JSON details for the service account are automatically downloaded to your computer. Keep them safe and secure.

Enable domain-wide delegation

You must get your Client ID and authorize domain-wide delegation to your service account. This includes adding the OAuth scope to the account.

Follow the steps below or see the latest Google instructions in Set up domain-wide delegation for a service account.

To set up domain-wide delegation of authority for a service account, do as follows:

  1. In the Google Cloud console, go to Menu > IAM & Admin > Service Accounts.
  2. Select your service account.
  3. Click Show advanced settings.
  4. Under Domain-wide delegation, find your service account's Client ID. Click Copy to copy the client ID value to your clipboard.

  5. If you have super administrator access to the relevant Google Workspace account, click View Google Workspace Admin Console, then sign in with a super administrator user account. Continue to the next step.

    If you don't have super administrator access, contact a super administrator for that account and send them your service account's Client ID and list of OAuth Scopes so they can complete the remaining steps. When they finish, you can add the integration in Sophos Central. See Configure an integration.

  6. In the Google Admin console, go to Menu > Security > Access and data control > API controls.

  7. Click Manage Domain-Wide Delegation.

  8. Click Add new and do as follows:

    1. In the Client ID field, paste the client ID you copied previously.
    2. In the OAuth Scopes field, enter https://www.googleapis.com/auth/apps.alerts.
    3. Click Authorize.

Next, assign the email address of the user that you want to delegate for API calls.

Assign a delegated user's email address

Add the email address of a Super Admin user that you want to delegate for API calls. This should be the admin email address for the domain.

To assign the address, do as follows:

  1. Sign in to admin.google.com.
  2. Go to Directory > Users.

  3. Click Add new user and create a user with the Super Admin role.

    Alternatively, click an existing user, click Admin roles and privileges, hover over Roles, click the Edit icon on the upper right, and assign the user the Super Admin role.

  4. Make a note of the delegate Super Admin's email. You'll need it later.

Next, you configure an integration in Sophos Central.

Configure an integration

To integrate Google Workspace with Sophos Central, do as follows:

  1. In Sophos Central, go to Threat Analysis Center > Integrations > Marketplace.

  2. Click Google Workspace.

    The Google Workspace page opens. You can configure integrations here and see a list of any you've already configured.

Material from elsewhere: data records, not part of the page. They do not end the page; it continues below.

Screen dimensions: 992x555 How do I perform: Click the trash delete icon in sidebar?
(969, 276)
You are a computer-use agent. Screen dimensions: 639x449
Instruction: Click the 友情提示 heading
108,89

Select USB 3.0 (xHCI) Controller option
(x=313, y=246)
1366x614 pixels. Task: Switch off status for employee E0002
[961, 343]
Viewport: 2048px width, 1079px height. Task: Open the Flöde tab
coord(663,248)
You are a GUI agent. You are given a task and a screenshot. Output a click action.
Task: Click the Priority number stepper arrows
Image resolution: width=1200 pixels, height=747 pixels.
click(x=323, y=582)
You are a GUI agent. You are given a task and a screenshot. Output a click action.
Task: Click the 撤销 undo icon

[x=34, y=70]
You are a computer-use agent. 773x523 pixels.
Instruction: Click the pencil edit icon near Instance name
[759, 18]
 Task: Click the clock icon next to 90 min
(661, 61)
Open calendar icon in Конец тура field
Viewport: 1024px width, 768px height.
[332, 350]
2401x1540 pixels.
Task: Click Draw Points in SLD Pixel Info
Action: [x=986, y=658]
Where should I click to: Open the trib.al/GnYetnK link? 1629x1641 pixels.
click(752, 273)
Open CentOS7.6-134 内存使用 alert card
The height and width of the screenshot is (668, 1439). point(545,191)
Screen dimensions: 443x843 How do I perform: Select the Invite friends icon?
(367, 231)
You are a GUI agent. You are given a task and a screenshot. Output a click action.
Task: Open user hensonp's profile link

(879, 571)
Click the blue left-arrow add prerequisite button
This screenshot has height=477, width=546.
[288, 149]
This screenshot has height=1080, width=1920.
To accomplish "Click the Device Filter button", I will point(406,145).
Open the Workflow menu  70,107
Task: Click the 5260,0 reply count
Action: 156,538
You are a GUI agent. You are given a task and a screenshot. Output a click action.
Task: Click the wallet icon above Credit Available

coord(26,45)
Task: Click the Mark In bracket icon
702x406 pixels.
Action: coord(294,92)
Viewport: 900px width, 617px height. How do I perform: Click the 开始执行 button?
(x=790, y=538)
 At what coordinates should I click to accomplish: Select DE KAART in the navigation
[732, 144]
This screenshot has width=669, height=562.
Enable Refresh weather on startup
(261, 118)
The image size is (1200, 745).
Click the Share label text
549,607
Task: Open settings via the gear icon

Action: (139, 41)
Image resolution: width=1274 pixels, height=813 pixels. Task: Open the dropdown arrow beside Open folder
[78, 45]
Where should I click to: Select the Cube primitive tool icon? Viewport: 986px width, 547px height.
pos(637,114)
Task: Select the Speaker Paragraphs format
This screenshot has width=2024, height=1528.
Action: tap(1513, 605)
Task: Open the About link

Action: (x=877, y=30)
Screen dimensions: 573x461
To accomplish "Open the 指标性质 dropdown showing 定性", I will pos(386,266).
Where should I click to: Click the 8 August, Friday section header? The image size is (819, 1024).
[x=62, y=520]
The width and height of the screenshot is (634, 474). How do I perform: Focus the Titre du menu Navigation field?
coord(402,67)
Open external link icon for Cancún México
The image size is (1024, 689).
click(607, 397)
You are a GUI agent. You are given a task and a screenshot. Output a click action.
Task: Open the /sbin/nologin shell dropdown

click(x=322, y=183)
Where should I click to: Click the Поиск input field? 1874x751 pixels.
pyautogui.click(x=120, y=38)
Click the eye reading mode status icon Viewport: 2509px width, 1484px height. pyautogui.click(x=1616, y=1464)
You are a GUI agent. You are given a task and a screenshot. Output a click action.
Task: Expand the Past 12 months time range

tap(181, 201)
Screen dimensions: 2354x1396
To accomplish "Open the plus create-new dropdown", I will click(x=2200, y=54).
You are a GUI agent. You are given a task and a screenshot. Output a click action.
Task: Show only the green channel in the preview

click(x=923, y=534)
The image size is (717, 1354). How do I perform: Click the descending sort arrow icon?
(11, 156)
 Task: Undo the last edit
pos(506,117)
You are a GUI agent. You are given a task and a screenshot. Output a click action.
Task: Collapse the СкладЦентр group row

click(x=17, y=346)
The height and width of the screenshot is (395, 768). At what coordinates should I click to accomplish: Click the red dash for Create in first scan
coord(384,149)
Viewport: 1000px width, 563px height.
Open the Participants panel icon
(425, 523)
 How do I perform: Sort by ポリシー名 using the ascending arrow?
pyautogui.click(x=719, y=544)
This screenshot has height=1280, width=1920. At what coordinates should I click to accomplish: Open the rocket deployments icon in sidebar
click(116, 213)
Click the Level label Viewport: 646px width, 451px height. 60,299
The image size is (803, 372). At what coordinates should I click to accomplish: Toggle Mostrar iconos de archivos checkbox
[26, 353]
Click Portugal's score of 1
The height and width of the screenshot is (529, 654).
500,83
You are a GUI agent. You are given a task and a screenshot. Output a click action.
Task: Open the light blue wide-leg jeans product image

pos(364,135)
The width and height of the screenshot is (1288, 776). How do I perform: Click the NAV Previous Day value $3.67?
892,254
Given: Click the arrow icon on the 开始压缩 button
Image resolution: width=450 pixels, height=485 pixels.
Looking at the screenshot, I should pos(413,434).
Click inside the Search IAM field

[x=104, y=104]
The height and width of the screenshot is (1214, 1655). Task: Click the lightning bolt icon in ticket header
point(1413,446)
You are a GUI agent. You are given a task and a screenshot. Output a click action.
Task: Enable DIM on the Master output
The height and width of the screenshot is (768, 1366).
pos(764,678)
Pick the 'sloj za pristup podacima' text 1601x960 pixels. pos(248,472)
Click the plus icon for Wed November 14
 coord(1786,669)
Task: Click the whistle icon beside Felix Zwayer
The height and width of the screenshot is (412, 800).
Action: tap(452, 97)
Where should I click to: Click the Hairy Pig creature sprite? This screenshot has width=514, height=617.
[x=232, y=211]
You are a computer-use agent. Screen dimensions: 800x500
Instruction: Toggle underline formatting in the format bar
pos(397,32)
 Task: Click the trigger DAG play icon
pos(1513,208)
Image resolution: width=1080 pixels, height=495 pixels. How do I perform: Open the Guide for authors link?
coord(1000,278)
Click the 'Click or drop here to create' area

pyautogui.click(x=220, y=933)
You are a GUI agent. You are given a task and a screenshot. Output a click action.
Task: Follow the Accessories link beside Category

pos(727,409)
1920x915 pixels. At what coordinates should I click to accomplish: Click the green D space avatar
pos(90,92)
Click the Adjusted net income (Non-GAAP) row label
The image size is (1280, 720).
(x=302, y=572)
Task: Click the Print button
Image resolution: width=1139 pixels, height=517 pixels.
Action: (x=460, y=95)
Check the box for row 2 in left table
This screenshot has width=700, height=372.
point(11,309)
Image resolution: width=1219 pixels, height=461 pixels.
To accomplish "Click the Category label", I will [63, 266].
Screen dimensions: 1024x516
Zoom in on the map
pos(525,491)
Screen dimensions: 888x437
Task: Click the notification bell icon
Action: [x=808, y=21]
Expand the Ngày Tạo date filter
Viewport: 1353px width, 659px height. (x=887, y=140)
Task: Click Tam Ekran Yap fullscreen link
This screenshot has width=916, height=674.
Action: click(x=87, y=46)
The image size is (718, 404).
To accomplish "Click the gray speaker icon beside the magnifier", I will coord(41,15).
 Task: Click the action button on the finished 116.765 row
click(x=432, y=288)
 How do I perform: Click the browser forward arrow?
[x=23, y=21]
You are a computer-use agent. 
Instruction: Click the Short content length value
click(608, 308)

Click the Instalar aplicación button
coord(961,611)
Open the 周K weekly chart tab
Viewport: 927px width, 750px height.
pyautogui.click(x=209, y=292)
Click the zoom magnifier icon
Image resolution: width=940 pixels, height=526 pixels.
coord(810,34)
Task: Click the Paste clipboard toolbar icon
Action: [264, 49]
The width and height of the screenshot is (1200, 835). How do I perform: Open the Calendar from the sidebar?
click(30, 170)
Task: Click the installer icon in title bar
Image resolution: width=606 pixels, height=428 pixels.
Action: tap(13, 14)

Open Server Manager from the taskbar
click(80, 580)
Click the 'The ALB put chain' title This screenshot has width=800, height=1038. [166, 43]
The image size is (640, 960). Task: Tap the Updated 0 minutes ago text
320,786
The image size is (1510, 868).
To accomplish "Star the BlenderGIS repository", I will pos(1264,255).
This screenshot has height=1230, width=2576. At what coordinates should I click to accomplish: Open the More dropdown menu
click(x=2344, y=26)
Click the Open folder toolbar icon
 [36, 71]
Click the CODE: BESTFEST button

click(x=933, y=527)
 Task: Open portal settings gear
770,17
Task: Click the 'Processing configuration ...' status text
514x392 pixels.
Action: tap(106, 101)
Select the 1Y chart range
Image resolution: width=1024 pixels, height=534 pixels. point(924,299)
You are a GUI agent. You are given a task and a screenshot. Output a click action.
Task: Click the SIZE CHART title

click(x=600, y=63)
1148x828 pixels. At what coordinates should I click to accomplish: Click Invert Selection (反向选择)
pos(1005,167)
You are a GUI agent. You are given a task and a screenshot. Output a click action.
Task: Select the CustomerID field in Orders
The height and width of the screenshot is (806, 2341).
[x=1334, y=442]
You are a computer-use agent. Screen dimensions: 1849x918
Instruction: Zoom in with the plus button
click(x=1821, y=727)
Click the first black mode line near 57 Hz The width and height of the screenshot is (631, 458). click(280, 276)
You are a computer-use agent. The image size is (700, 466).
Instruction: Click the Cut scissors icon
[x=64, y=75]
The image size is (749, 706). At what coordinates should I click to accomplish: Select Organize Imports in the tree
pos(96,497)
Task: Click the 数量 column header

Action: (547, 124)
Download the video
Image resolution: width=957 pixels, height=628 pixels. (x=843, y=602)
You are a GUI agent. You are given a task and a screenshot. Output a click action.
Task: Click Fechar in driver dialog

  3. In Data Ingest (Security Alerts), click Add Configuration.

    Note

    If this is the first integration you've added, we'll ask for details about your internal domains and IPs. See Provide your domain and IP details

  4. In Integration steps, you configure an API to collect data from Google Workspace.

    1. Enter a name and a description for the integration.

    2. In Client E-mail, enter the email address from the client_email field in the JSON file you downloaded.

      This email address ends with gserviceaccount.com. Don't enclose it in quotation marks.

    3. In User E-mail, enter the same email address you used for delegated user email (the admin email address for the domain).

    4. In Private Key, enter the key from the private_key field in the JSON file you downloaded.

      Enter everything, including the lines ---------BEGIN PRIVATE KEY----- and -----END PRIVATE KEY--. Don't enclose it in quotation marks.

  5. Click Save.

We create the integration and it appears in your list. If its status icon shows a green tick, your data should appear in the Sophos Data Lake after validation.